Zokari did survive the Tōhoku tsunami and earthquake, but no one else in his family did. He was displaced to the other side of the country to a family friend’s shelter. A decade passed until he was able to make his way back to his hometown. His goal since the tsunami was to get his family’s winery back up and running; after all, his grandparents and great-grandparents all lived there before him. The place was the only thing he had left of his roots. He had finished most of his education and saved up enough money from selling his batches of wine.

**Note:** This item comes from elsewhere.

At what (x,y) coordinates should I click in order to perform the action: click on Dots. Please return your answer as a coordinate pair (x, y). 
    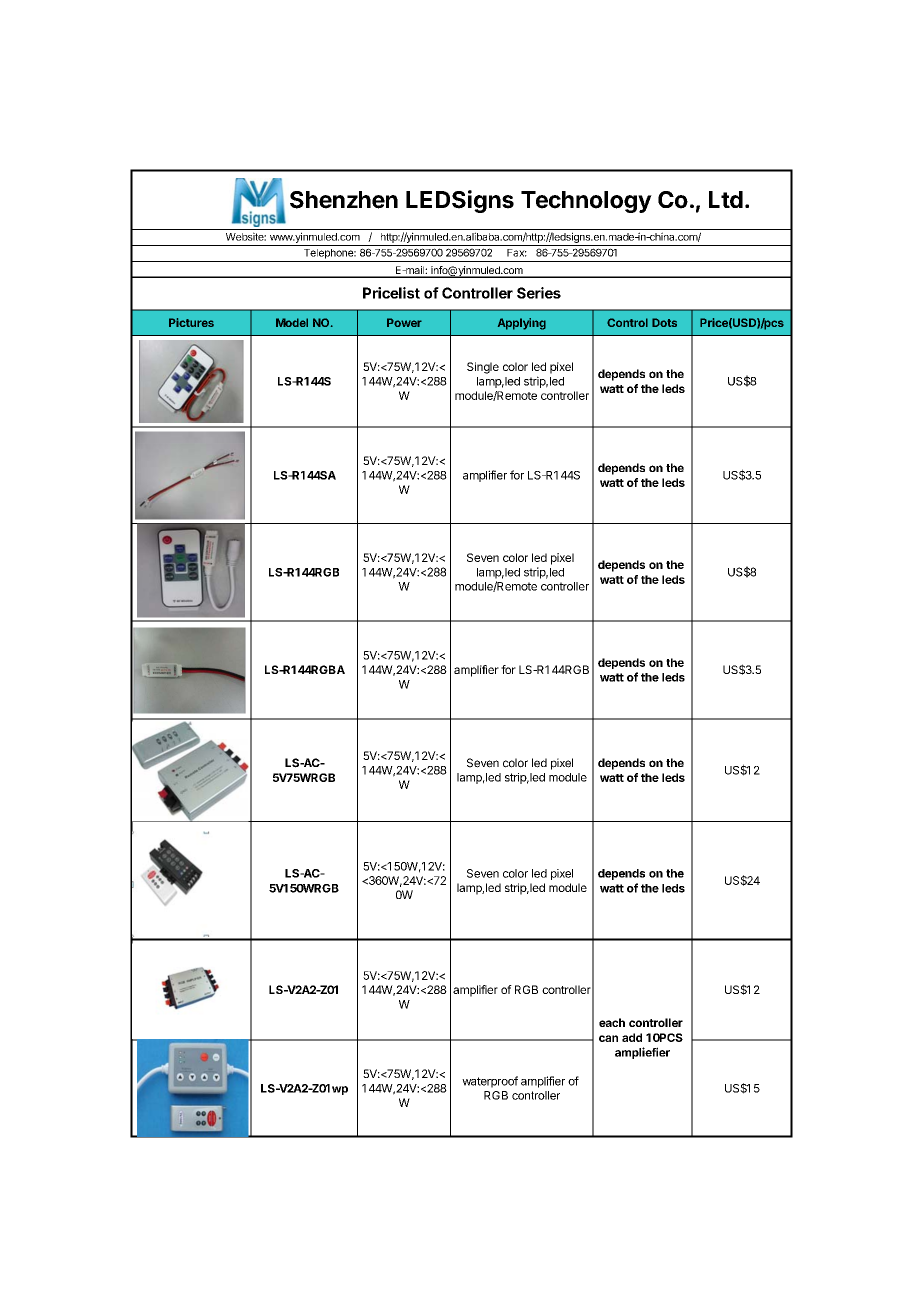
    Looking at the image, I should click on (664, 322).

He got out of a taxi, leather footstep to the cobblestone pathway to the building. Much worse than he thought, it was entirely abolished from the disaster. and with a loan as well as some money left from Granny, he was able to remodel the building and salvage its structure. On opening day, he went down to the cellar—nothing like his childhood memory of it. There are no longer mud floors and the walls aren’t seeping wet. The lighting is sufficient and bright, not at all a creepy place to talk to spirits. The cellar is clean, and Zokari has never, nor will ever, see Waneko again. There must have been nothing for him to eat after the remodel.